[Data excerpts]
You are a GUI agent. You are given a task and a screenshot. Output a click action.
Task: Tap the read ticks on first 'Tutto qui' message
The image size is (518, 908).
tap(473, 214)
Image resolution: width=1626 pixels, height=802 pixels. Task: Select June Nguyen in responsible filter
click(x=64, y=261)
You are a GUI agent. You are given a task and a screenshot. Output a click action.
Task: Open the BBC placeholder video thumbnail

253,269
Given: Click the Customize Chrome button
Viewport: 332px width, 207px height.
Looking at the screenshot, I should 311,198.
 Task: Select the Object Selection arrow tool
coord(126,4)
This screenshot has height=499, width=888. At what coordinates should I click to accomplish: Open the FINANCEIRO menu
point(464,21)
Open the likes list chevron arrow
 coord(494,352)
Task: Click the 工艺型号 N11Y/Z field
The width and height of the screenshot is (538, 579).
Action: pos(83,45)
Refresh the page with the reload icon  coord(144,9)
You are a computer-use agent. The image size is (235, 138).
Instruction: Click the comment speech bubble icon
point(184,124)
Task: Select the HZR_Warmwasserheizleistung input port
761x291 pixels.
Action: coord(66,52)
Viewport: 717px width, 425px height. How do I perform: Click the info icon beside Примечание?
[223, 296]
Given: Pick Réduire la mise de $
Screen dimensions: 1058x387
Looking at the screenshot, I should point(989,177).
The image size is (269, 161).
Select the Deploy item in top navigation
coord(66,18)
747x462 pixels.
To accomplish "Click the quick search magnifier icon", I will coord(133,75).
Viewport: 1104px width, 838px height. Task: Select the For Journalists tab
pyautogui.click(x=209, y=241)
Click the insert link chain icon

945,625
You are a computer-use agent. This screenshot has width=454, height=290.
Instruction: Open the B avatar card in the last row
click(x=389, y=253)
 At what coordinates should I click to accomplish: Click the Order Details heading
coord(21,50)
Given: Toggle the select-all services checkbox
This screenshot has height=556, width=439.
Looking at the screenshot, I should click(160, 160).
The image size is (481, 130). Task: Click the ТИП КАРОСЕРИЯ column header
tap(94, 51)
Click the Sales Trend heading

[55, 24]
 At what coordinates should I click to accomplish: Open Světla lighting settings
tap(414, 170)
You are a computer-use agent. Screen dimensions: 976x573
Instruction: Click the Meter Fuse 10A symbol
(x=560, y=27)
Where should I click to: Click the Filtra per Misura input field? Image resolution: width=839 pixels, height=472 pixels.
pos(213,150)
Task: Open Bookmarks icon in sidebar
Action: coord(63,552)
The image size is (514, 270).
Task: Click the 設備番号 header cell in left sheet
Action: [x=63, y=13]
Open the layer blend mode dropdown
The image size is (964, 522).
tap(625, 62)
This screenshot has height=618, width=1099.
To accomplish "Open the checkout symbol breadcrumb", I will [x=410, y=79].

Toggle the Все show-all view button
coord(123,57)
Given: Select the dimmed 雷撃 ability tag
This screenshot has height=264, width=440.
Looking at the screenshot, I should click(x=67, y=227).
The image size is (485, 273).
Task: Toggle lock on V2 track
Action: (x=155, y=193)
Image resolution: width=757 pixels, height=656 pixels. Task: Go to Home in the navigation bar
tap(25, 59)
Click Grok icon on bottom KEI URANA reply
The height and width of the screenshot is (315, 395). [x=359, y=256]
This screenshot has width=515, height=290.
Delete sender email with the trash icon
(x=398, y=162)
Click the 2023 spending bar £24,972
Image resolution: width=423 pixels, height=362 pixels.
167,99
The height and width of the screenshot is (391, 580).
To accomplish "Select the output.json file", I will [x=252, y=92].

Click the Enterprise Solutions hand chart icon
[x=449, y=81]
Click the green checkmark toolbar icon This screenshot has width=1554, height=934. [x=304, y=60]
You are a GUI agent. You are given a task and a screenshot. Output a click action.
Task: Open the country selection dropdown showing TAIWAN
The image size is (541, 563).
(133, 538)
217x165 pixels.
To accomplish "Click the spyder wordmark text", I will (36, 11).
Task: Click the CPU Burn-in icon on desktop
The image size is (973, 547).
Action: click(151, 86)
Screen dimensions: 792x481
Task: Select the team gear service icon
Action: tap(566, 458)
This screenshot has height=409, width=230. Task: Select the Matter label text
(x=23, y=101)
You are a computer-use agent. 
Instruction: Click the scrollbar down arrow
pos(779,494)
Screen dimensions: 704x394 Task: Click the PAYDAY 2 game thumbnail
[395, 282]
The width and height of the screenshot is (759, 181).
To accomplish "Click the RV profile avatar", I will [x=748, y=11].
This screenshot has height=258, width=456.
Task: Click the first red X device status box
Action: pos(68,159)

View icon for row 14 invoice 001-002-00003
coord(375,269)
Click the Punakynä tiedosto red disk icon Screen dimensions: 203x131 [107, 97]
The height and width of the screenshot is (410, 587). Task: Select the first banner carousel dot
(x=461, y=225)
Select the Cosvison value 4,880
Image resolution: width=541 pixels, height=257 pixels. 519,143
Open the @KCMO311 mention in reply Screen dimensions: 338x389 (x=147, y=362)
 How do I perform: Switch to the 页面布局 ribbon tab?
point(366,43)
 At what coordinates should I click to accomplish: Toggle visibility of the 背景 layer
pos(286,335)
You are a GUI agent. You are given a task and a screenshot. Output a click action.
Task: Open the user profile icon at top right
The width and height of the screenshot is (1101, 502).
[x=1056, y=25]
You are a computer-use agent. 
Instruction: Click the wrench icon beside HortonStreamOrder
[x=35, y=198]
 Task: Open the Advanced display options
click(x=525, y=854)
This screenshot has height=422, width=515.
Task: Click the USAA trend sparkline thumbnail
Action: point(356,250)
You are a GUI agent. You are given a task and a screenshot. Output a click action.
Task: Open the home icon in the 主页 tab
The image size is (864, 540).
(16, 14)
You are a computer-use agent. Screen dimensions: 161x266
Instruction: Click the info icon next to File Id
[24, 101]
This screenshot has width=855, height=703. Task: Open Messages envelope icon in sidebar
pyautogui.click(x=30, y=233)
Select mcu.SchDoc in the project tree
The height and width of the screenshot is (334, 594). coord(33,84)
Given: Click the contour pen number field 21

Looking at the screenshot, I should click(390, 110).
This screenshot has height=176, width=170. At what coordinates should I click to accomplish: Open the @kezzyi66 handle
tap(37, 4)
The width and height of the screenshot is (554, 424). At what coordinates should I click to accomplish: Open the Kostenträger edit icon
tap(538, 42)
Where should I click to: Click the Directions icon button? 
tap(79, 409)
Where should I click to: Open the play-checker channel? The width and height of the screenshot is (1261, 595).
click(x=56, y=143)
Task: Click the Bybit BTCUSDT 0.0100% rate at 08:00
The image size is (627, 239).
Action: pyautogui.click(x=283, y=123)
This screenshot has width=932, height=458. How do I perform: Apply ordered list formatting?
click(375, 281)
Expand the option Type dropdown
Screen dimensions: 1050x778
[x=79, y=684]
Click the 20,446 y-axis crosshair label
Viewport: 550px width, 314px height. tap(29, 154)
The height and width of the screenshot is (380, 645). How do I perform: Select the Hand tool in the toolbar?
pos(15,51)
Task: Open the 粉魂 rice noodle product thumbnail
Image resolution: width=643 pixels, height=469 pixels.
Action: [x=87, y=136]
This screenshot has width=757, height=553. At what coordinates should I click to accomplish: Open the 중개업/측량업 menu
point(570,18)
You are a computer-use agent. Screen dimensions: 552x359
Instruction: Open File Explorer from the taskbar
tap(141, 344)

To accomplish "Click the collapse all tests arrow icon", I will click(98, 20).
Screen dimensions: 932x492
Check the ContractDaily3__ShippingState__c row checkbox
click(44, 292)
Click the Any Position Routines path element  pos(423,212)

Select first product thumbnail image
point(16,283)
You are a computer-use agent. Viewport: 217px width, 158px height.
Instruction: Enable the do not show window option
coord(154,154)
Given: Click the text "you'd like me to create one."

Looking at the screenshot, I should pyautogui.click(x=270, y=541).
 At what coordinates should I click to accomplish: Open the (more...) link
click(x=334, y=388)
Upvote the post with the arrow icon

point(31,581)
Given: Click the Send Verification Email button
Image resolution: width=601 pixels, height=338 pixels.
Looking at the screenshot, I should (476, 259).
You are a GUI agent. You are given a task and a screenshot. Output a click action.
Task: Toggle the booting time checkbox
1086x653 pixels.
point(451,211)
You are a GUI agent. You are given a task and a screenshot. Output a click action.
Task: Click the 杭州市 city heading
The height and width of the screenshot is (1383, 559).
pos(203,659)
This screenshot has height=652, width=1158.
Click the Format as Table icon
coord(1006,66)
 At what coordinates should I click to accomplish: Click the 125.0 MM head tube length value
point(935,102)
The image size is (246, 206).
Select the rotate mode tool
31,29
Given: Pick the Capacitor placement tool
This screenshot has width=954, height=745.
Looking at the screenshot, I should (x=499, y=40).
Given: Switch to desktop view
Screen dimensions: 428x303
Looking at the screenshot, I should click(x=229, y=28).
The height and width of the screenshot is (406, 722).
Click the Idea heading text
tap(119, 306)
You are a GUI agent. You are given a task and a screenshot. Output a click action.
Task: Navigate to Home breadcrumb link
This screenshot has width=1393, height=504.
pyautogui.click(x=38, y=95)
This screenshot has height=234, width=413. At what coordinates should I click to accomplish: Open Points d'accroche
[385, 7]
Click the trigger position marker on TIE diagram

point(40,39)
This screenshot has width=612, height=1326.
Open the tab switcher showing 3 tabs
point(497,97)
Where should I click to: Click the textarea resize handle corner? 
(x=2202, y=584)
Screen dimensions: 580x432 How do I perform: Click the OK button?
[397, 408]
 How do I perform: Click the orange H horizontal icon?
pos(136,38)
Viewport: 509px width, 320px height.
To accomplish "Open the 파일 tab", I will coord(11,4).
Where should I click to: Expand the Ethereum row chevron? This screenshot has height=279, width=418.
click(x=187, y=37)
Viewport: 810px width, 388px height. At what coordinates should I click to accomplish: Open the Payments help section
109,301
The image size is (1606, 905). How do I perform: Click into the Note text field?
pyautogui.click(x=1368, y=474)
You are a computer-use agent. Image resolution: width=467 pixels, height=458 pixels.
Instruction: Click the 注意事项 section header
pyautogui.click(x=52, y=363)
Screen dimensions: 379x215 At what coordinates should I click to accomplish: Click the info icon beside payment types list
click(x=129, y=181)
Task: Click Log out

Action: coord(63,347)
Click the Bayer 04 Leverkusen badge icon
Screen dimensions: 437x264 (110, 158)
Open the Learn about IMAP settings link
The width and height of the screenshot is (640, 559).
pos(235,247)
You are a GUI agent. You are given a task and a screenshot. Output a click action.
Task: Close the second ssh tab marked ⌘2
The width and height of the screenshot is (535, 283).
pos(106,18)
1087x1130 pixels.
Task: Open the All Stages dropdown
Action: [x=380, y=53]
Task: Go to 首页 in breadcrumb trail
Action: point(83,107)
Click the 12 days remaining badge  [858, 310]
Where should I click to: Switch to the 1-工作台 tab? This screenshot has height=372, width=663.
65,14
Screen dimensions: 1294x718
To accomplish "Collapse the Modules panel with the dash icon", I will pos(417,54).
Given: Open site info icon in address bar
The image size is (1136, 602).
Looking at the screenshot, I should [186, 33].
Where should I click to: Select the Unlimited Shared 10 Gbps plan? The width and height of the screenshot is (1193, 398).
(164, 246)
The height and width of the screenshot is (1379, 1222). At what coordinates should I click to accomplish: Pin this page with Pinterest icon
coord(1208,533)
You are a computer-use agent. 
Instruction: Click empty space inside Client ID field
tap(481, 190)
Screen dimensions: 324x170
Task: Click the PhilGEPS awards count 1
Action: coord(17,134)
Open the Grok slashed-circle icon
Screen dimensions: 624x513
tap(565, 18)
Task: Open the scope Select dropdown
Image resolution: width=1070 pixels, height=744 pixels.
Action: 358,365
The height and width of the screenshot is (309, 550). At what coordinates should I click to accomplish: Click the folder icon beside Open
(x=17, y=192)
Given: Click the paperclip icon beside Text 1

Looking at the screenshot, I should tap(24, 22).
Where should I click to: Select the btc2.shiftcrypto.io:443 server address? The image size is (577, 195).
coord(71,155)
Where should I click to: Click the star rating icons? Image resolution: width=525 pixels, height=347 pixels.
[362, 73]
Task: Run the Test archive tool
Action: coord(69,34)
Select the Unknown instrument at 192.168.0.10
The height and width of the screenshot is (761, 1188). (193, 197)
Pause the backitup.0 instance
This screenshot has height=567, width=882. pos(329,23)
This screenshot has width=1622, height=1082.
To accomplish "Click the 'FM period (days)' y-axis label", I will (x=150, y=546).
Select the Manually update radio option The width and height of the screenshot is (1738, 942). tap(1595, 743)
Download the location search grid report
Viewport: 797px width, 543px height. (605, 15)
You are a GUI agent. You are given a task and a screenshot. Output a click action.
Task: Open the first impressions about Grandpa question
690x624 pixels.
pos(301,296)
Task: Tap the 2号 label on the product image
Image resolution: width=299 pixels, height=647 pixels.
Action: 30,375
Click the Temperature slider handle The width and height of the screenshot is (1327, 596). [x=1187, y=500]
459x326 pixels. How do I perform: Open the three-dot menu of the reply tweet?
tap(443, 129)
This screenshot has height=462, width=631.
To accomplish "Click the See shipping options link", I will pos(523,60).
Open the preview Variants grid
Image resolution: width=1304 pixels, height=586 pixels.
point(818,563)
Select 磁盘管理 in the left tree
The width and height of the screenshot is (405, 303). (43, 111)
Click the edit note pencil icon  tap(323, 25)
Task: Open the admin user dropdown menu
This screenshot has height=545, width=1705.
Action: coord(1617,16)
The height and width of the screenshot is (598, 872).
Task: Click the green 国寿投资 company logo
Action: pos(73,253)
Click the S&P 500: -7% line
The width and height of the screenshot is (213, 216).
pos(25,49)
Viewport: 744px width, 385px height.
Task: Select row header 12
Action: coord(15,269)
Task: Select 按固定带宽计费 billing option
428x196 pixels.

### [Work instruction]
Output the lines from the one with "Click the Temperature" through the end of the records above, exactly, including both ends, and nothing besides.

### [Task result]
Click the Temperature slider handle The width and height of the screenshot is (1327, 596). [x=1187, y=500]
459x326 pixels. How do I perform: Open the three-dot menu of the reply tweet?
tap(443, 129)
This screenshot has height=462, width=631.
To accomplish "Click the See shipping options link", I will pos(523,60).
Open the preview Variants grid
Image resolution: width=1304 pixels, height=586 pixels.
point(818,563)
Select 磁盘管理 in the left tree
The width and height of the screenshot is (405, 303). (43, 111)
Click the edit note pencil icon  tap(323, 25)
Task: Open the admin user dropdown menu
This screenshot has height=545, width=1705.
Action: coord(1617,16)
The height and width of the screenshot is (598, 872).
Task: Click the green 国寿投资 company logo
Action: pos(73,253)
Click the S&P 500: -7% line
The width and height of the screenshot is (213, 216).
pos(25,49)
Viewport: 744px width, 385px height.
Task: Select row header 12
Action: coord(15,269)
Task: Select 按固定带宽计费 billing option
428x196 pixels.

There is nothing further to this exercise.